Material to process:
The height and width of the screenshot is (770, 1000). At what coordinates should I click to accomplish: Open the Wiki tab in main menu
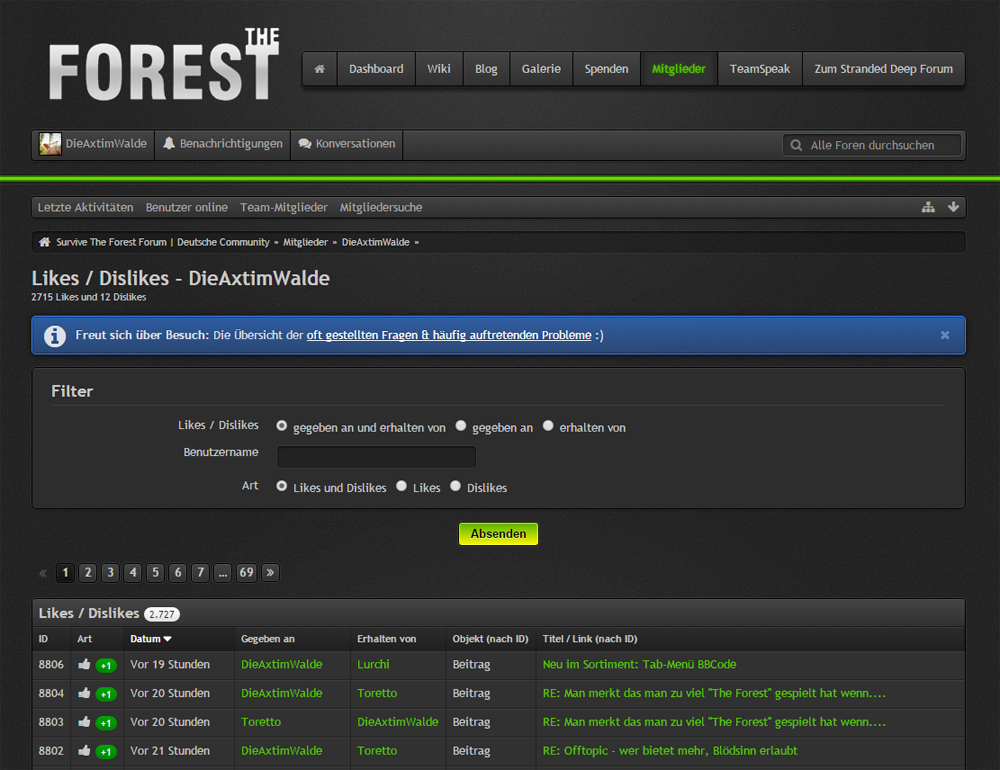point(439,69)
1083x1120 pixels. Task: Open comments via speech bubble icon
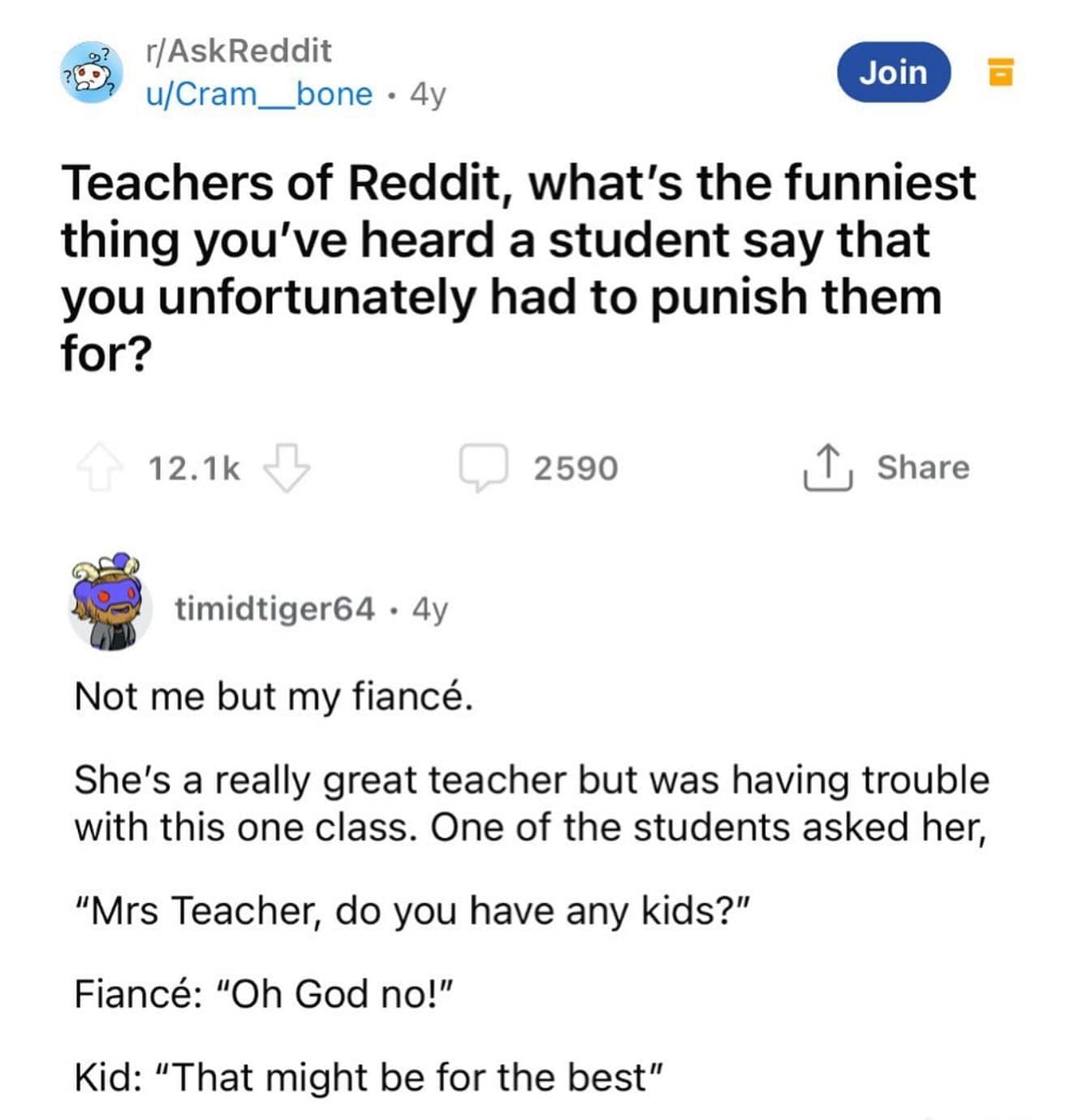click(x=483, y=468)
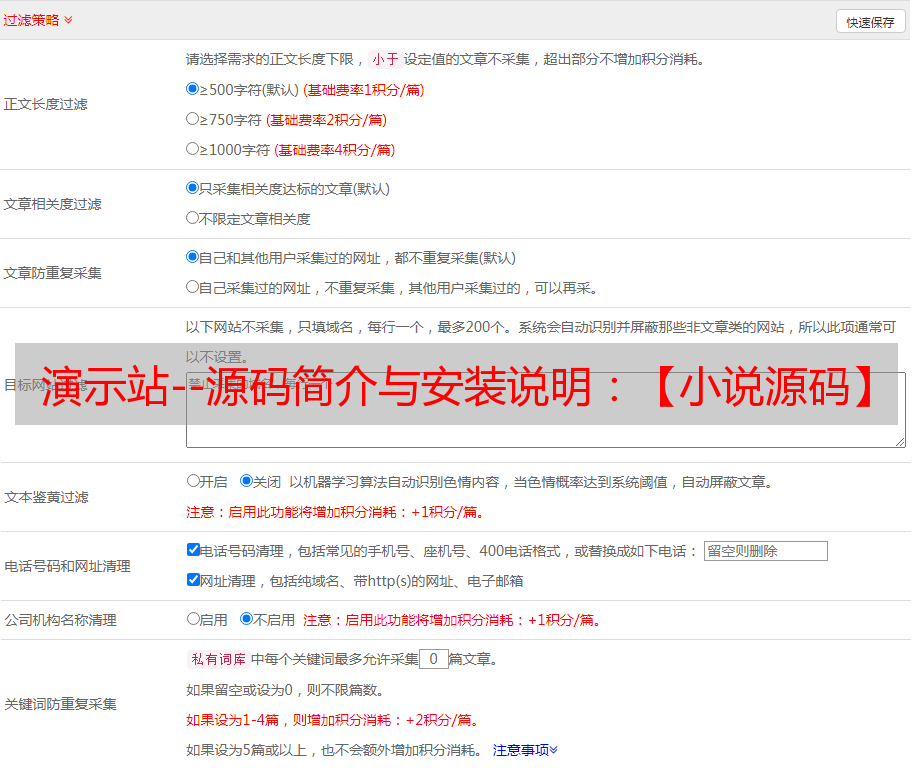Turn on 文本鉴黄过滤 with 开启

pos(194,481)

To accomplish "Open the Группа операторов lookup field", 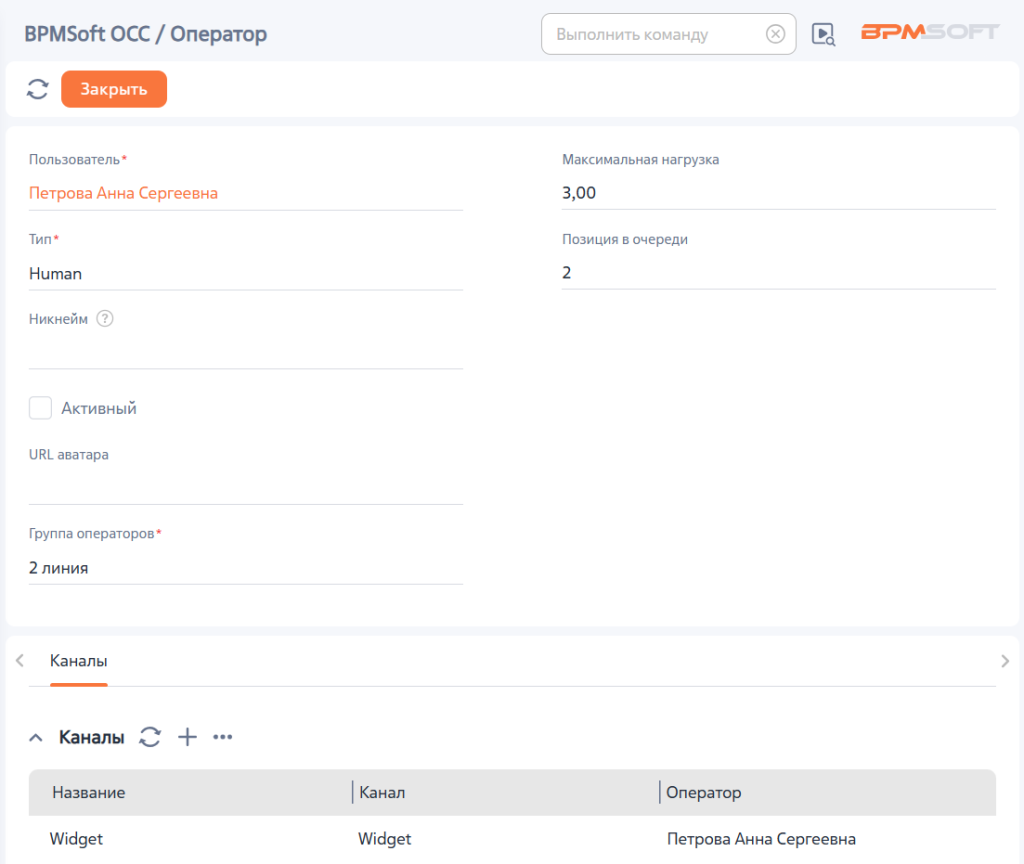I will [x=246, y=568].
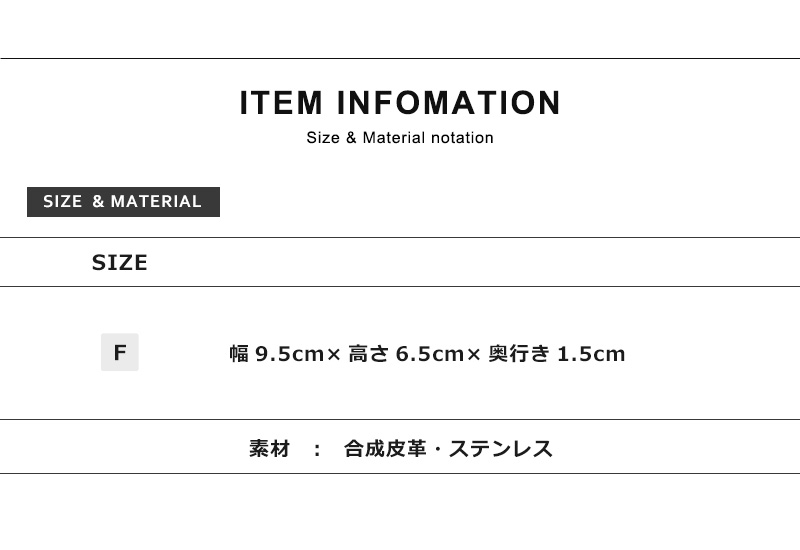Click the gray F size badge
800x550 pixels.
click(120, 352)
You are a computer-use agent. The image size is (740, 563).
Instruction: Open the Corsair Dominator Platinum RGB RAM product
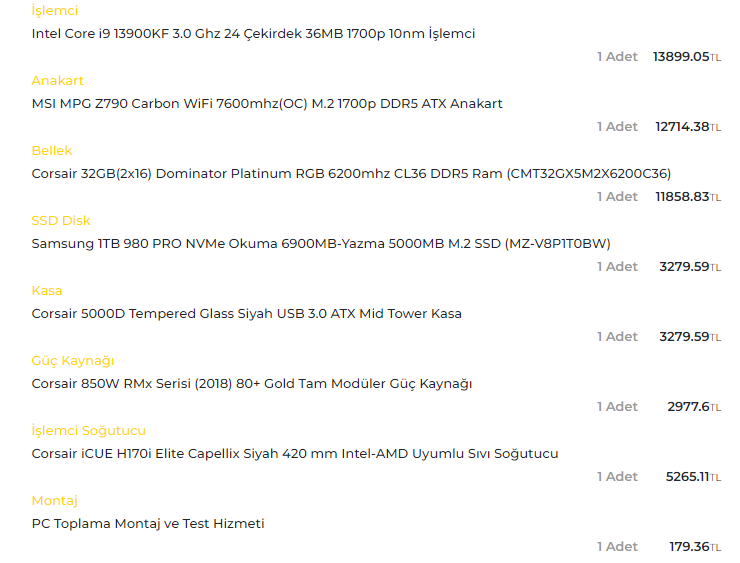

Assigned task: Beginning with the line containing "You are a computer-use" and ending with the last line of the data above, repeat each line exactly. Include no pictures and no other lines.

Answer section:
You are a computer-use agent. The image size is (740, 563).
Instruction: Open the Corsair Dominator Platinum RGB RAM product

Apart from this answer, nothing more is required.